■ To do: Can you give everything from the line containing "You are a computer-use agent. The width" down to the end of the entries, both ends included, as a Markdown table with columns Row and Line, one numbered row per line and blank lines left out?

■ Entries listed in a dataset:
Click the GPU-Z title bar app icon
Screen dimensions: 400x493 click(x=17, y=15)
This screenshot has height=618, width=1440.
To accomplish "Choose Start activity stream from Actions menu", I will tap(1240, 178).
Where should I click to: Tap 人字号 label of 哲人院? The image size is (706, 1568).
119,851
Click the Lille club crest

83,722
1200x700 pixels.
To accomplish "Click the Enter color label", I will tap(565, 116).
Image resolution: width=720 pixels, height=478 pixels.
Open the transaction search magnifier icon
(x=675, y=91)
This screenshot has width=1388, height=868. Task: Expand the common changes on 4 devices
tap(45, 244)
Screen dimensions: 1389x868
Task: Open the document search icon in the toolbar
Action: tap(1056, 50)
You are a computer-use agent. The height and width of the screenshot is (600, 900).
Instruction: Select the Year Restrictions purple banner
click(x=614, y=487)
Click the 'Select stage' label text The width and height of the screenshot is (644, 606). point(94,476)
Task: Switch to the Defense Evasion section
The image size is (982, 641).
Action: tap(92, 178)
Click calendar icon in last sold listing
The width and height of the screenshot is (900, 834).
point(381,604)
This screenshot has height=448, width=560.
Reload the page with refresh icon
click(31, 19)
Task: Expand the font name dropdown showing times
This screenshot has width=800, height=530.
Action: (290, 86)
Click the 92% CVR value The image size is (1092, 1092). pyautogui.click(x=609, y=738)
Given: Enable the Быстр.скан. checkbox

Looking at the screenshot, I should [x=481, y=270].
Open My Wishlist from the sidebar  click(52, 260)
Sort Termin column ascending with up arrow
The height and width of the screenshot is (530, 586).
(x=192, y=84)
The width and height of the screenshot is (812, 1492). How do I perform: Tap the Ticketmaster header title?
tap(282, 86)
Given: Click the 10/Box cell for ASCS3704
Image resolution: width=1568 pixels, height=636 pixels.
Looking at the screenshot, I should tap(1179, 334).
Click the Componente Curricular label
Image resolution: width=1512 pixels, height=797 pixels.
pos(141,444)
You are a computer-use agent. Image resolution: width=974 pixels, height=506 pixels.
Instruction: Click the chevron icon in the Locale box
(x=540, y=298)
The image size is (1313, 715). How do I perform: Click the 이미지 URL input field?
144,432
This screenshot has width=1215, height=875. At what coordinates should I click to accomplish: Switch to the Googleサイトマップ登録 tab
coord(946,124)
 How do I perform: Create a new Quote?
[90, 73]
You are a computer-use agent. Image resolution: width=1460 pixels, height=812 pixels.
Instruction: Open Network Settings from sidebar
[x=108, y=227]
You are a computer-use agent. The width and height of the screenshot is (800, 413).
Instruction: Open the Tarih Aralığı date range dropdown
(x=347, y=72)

■ Complete response:
| Row | Line |
|---|---|
| 1 | You are a computer-use agent. The width and height of the screenshot is (800, 413). |
| 2 | Instruction: Open the Tarih Aralığı date range dropdown |
| 3 | (x=347, y=72) |